Terlihat jelas bahwa bangunan tpt tersebut merupakan hasil bantuan anggaran yang bersumber dari BANPROV di kala itu tahun 2023,dengan total pagu anggaran sesuai dari gambar foto prasasti yang terpampang jelas.
Obrolan santai dengan pak Rt pun berlangsung santai dan di penuhi gelak tawa,meskipun ada beberapa bait kalimat yang di sampaikan RT terkesan tidak berani menyampaikan,karena sudah ada pesanan atau intruksi dari bapak kades,siapa pun yang hendak bertanya maka seyogyanya di arah kan langsung ke beliau,ujar pak RT dengan tersenyum.
Di kesempatan untuk kami undur diri kami sempat bertanya kalau prasasti tahun 2022 pak RT tau dimana ya,hal itu pun tidak menjawab nya.Nanti lah langsung tanya ke pak kades.dan kami pun putus kan untuk pulang .
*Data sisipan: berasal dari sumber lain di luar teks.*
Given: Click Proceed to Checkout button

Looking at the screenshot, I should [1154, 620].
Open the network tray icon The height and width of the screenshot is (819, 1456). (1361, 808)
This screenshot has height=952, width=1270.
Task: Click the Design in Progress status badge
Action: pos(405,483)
Dilain waktu dan hari yang berbeda kami insan media mencoba mendatangi kantor desa kalapanunggal sesuai dengan arahan pak RT tempo hari dan setiba di kantor desa kepala desa sedang tidak ada di kantor. Lalu kami mencoba menghubungi kepala desa dengan pesan WhatsApp, namun di sayangkan pesan WhatsApp yang kami belum ada respon karena terlihat dalam peswan WhatsApp beliau masih ceklis sampe hari ini.